Much useful contention can be found in these pages, real disagreements about how to move ahead. If Lenin signaled that the revolution was off the horizon, others disagreed, Henriette Roland-Holst of Holland in the lead. Such was the democracy of Bolshevism, at this early stage, that disagreement did not mean disloyalty, no matter how strident the polemics of the leading faction. All this ended so quickly: the drive for an international, Communist women’s movement operating under its own auspices ended almost before it had begun.
One should note that the complex, contradictory and little-understood role of Communist women’s movements around the world, continuing until at least the 1990s, poses problems that place this volume in a larger context. The editors insist that the usefulness of the early beginnings had been virtually exhausted by a preliminary “Stalinization” or constrained democracy, and by the formal closure of the communist women’s congress, in 1923. A more generous reading of this beginning would be that communist women’s activities actually continued and spread dramatically, but within the sharp limitations of an undemocratic leadership from Moscow.

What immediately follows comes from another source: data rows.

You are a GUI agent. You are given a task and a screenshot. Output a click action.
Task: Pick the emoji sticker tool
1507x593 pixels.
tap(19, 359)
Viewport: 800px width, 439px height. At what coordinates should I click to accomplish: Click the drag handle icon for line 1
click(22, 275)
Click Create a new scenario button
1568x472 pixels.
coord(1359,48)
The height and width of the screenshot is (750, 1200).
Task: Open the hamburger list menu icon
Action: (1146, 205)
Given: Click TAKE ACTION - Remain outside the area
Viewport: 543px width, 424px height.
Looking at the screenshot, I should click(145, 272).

Communist women had their own networks, among various ethnic and national groups their own political, cultural and fraternal movements and publications led and edited by outstanding figures in their own fashion and among their followers, in and around thousands of left formations. These networks, in broad strokes, very much in relation to the world Communist movement and to the USSR in particular, deserve a vast documentation that is barely beginning.
In the US alone (this reviewer’s own special interest or realm of scholarship), the avowed “proletarian” communist women’s movement of the 1920s and early 1930s shifted to the Popular Front, with especially great effect among ethnic groups already well organized, summer camps, and cultural expressions such as community drama. The mobilization of these ethnic groups, in turn, proved vital to the rise of the Congress of Industrial Organizations’s community support. Intensified interracial political and cultural/political movements grew rapidly, spreading among union support, peace and liberation causes. That a new interest in Black women Communists within the US has prompted a rise of scholarship, mainly in the framework of individual biographies, would alone defy stereotypes repeated by unfriendly critics of Communist history. Likewise, a growing scholarly interest of the left in popular culture, novels to theater and film and the ways in which Communists and near-communists successfully framed the left-liberal treatment of race among other subjects, offers yet another potential stereotype-breaker. And so on. We have a lot more to learn!